= Swing with Scooter =

Swing with Scooter is a DC Comics teen-humor American comic book published from 1966 to 1972. It starred a British teenage musician nicknamed Scooter who lived in the US.

==Publication history==
Swing with Scooter was published by DC Comics for 36 issues (cover-dated July 1966 - Nov. 1972). The series was an attempt at drawing upon the popularity of young British musicians such as the Beatles, and the teen humor market served by Archie Comics. Scooter was created by writers Barbara Friedlander, a writer of DC romance comics, and Jack Miller and artist Joe Orlando.

Henry Scarpelli took over as artist with issue #14, giving the comic a more cartoony, Archie-style look.

The entire DC humor line was cancelled between 1971 and 1972, including Leave It to Binky, Date with Debbi and Swing with Scooter.

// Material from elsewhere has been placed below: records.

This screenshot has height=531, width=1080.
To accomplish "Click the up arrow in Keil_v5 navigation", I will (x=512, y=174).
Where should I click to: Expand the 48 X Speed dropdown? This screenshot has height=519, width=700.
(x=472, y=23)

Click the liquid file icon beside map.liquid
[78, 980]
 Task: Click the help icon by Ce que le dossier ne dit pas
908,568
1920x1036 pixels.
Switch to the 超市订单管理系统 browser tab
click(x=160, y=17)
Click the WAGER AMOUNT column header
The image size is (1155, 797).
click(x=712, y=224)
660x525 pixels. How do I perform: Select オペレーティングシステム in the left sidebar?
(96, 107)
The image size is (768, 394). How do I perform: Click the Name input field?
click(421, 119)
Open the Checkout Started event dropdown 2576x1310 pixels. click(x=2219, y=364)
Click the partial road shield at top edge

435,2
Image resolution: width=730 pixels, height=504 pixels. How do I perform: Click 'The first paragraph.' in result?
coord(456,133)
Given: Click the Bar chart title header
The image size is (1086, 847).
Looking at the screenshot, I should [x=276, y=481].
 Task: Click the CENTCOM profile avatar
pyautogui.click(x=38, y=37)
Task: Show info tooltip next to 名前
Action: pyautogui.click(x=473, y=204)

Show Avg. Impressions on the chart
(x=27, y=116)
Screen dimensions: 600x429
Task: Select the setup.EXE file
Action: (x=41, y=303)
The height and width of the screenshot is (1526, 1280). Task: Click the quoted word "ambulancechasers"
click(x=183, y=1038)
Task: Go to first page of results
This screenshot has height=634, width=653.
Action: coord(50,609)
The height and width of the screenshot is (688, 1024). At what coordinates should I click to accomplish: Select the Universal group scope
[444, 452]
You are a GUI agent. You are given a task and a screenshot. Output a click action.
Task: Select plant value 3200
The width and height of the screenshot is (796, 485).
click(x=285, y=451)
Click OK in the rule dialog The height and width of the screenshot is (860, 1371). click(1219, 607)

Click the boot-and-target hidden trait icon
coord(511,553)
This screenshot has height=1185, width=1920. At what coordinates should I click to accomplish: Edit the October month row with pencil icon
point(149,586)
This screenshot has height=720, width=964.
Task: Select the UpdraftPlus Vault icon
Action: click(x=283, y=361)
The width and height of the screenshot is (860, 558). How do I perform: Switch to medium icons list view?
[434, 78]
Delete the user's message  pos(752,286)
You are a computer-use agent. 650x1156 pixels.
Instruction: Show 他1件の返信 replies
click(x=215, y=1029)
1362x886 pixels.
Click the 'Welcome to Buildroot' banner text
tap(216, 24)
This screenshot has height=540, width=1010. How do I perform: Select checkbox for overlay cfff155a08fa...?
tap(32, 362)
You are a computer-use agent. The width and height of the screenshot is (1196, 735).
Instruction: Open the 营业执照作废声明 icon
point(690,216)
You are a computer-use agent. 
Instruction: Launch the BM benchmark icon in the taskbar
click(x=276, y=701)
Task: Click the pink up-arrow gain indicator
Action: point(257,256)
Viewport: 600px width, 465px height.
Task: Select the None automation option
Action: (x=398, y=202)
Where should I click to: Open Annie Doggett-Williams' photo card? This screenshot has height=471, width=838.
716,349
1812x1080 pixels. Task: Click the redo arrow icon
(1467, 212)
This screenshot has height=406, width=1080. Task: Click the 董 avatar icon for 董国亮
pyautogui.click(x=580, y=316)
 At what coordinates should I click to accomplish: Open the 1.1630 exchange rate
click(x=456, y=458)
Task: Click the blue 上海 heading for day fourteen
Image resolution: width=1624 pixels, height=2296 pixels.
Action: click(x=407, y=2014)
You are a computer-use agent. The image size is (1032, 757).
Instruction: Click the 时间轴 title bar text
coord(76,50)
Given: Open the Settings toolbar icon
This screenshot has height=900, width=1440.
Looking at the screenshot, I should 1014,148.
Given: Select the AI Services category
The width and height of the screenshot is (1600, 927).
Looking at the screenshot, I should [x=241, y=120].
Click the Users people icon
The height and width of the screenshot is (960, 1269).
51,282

==Fictional character biography==
The protagonist, Scooter, was a British teenage musician who left his band, the Banshees, and moved to Plainsville, USA. His nickname came from the scooter that he used as a vehicle. No last name was given. His supporting characters included Cookie, Kenny, Malibu, and Penny, and in the course of his series, Scooter met extraterrestrials as well as Batman, Superman and other members of the Justice League of America.